In the graph above, we immediately observe that Nintendo and EA has had most sales of all times in video games sales.

We could go as far to state that since the dataset supports that Nintendo did not achieve those numbers by an irregularity/outlier (i.e one good selling game), but through consistent successful entries, there is definitely something to be learnt from that company.

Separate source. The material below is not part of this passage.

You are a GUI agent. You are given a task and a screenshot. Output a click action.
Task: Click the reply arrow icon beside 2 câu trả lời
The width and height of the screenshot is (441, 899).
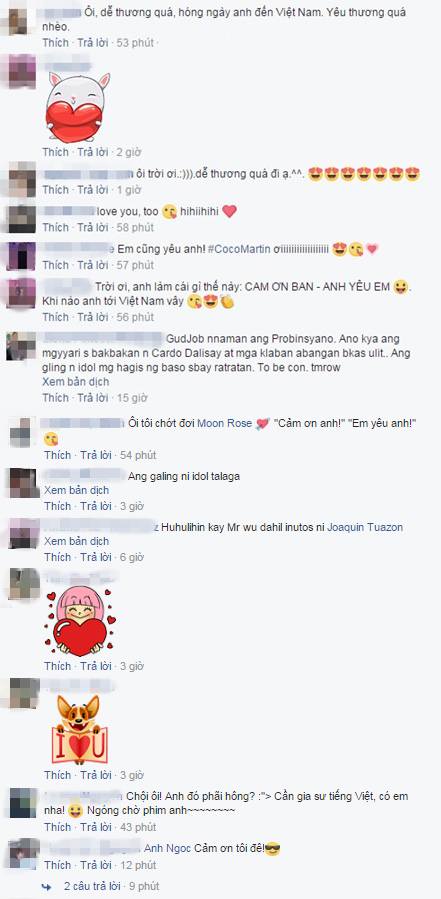pos(46,886)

# Question 7: Would a Poisson distribution be appropriate to model the sales data?

## First Calculations

### Mean and variance calculation

```python
mean = df['Global_Sales'].mean()
var = df['Global_Sales'].var()
```

### Expected mean and variance calculation

```python
exp_mean = mean
exp_var = var
```

### Showing and comparing the mean & the variance vs. the expected values

```python
print('Mean sales', mean)
print('Variance of sales', var)
print('Expected mean', exp_mean)
print('Expected variance', exp_var)
```

Mean sales 0.5409103185808114
Variance of sales 2.456568802945086
Expected mean 0.5409103185808114
Expected variance 2.456568802945086

To evaluate that a Poisson distribution can be applied for the model, we need a goodness-of-fit test. That is done by calculating the mean and variance, as we have done above on steps *8.1.1.* and *8.1.2.* and by comparing the observed values to the expected values.

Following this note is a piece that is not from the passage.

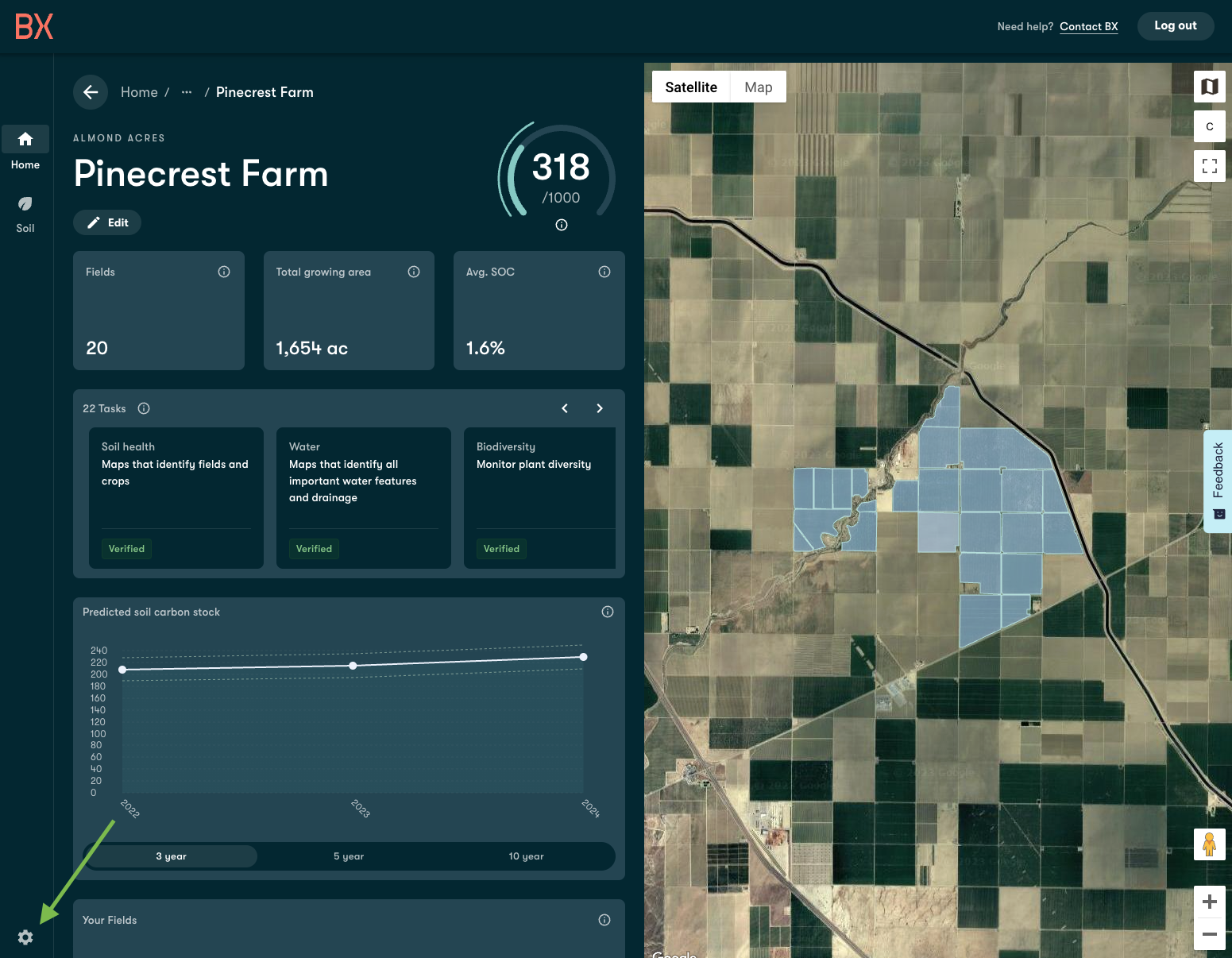
Task: Expand the collapsed breadcrumb ellipsis
Action: click(x=187, y=92)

If the mean and var have approx. similar values or are equal, then the distribution can be applied. Also for each category, if the mean and var. vs the expected mean and var. have a closer range, then it definitely fits.

In this case, there is a quite substantial difference between mean and var. without even comparing the expected mean and var. Regardless, we will still attempt to fit the Poisson Distribution to the data and see how well it fits.

## Second Calculations

### Poisson Distribution

```python
def poisson_prob(k, lam):
return (lam**k)*math.exp(-lam)/math.gamma(k+1)

mean = np.mean(df['Global_Sales'])

# Generating a histogram of the sales
n, bins, patches = plt.hist(df['Global_Sales'], bins=50, density=True, alpha=0.5)

# Calculating the distribution
poisson_dist = [poisson_prob(b,mean) for b in bins]

# Plotting the distribution over the histogram
plt.plot(bins, poisson_dist, 'r-', linewidth = 1)

# Labelling the plot
plt.title('Poisson Distribution of Global Sales')
plt.xlabel('Global Sales (in Mil.)')
plt.ylabel('Probability')
```

Text(0, 0.5, 'Probability')


![png](README_files/README_36_1.png)

In the histogram above, the red line acts as the depiction of the distribution. To be more exact, the red line represents the Poisson probability mass function (PMF).

The PMF is a function over a sample of a discrete value X which annotates the probability of value X that is equals to a certain value (f(x) = P[X=x]).

As we had already seen on the goodness-for-fit test, the distribution does not work well, as it is clear that the PMF overestimates the frequency of low sales and underestimates that of the high volume of sales. That concludes that Poisson is indeed not a good fit for this dataset.

> [!NOTE]
> That does not necessarily mean that this data set does not follow *any* probability distribution, just that it does not follow *specifically* a Poisson distribution.